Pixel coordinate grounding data
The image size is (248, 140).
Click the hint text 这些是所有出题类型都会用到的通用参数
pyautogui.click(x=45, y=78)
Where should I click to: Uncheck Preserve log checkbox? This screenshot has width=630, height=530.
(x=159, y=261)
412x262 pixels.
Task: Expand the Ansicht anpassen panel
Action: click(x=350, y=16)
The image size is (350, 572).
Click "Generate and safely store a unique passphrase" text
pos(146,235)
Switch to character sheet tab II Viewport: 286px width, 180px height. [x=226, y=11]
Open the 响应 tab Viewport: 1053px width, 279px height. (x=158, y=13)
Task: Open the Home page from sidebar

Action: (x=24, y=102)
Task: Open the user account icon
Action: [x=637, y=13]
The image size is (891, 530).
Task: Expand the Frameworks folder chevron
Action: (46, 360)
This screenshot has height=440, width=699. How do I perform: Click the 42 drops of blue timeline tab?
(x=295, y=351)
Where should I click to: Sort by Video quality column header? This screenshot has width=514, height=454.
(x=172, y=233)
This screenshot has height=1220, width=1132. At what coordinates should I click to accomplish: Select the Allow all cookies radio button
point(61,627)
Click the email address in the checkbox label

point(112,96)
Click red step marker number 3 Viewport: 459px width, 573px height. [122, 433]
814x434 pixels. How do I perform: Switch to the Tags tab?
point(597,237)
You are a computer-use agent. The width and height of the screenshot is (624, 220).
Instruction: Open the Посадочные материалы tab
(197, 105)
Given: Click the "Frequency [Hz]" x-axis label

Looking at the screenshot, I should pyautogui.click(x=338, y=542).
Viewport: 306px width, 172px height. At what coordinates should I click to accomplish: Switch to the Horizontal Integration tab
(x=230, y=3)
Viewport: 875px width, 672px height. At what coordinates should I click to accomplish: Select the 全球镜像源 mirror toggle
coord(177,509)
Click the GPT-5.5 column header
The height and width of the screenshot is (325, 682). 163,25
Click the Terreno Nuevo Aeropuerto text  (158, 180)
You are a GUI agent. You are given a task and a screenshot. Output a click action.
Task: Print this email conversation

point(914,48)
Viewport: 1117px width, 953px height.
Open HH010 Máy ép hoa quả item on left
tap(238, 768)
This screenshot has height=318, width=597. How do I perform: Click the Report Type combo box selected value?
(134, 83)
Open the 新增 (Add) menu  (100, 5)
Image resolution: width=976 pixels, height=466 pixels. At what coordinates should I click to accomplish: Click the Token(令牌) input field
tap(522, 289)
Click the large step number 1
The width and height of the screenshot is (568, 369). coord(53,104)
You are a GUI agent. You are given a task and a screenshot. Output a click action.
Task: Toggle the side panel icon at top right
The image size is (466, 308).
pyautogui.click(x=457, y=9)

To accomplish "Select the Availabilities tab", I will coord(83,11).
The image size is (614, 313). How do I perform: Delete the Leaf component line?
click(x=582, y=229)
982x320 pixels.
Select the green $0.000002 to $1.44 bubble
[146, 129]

• **Problem to solve**: Print the entries once more, identical in every line.

• **Solution to the exercise**:
The image size is (248, 140).
Click the hint text 这些是所有出题类型都会用到的通用参数
pyautogui.click(x=45, y=78)
Where should I click to: Uncheck Preserve log checkbox? This screenshot has width=630, height=530.
(x=159, y=261)
412x262 pixels.
Task: Expand the Ansicht anpassen panel
Action: click(x=350, y=16)
The image size is (350, 572).
Click "Generate and safely store a unique passphrase" text
pos(146,235)
Switch to character sheet tab II Viewport: 286px width, 180px height. [x=226, y=11]
Open the 响应 tab Viewport: 1053px width, 279px height. (x=158, y=13)
Task: Open the Home page from sidebar

Action: (x=24, y=102)
Task: Open the user account icon
Action: [x=637, y=13]
The image size is (891, 530).
Task: Expand the Frameworks folder chevron
Action: (46, 360)
This screenshot has height=440, width=699. How do I perform: Click the 42 drops of blue timeline tab?
(x=295, y=351)
Where should I click to: Sort by Video quality column header? This screenshot has width=514, height=454.
(x=172, y=233)
This screenshot has height=1220, width=1132. At what coordinates should I click to accomplish: Select the Allow all cookies radio button
point(61,627)
Click the email address in the checkbox label

point(112,96)
Click red step marker number 3 Viewport: 459px width, 573px height. [122, 433]
814x434 pixels. How do I perform: Switch to the Tags tab?
point(597,237)
You are a computer-use agent. The width and height of the screenshot is (624, 220).
Instruction: Open the Посадочные материалы tab
(197, 105)
Given: Click the "Frequency [Hz]" x-axis label

Looking at the screenshot, I should pyautogui.click(x=338, y=542).
Viewport: 306px width, 172px height. At what coordinates should I click to accomplish: Switch to the Horizontal Integration tab
(x=230, y=3)
Viewport: 875px width, 672px height. At what coordinates should I click to accomplish: Select the 全球镜像源 mirror toggle
coord(177,509)
Click the GPT-5.5 column header
The height and width of the screenshot is (325, 682). 163,25
Click the Terreno Nuevo Aeropuerto text  (158, 180)
You are a GUI agent. You are given a task and a screenshot. Output a click action.
Task: Print this email conversation

point(914,48)
Viewport: 1117px width, 953px height.
Open HH010 Máy ép hoa quả item on left
tap(238, 768)
This screenshot has height=318, width=597. How do I perform: Click the Report Type combo box selected value?
(134, 83)
Open the 新增 (Add) menu  (100, 5)
Image resolution: width=976 pixels, height=466 pixels. At what coordinates should I click to accomplish: Click the Token(令牌) input field
tap(522, 289)
Click the large step number 1
The width and height of the screenshot is (568, 369). coord(53,104)
You are a GUI agent. You are given a task and a screenshot. Output a click action.
Task: Toggle the side panel icon at top right
The image size is (466, 308).
pyautogui.click(x=457, y=9)

To accomplish "Select the Availabilities tab", I will coord(83,11).
The image size is (614, 313). How do I perform: Delete the Leaf component line?
click(x=582, y=229)
982x320 pixels.
Select the green $0.000002 to $1.44 bubble
[146, 129]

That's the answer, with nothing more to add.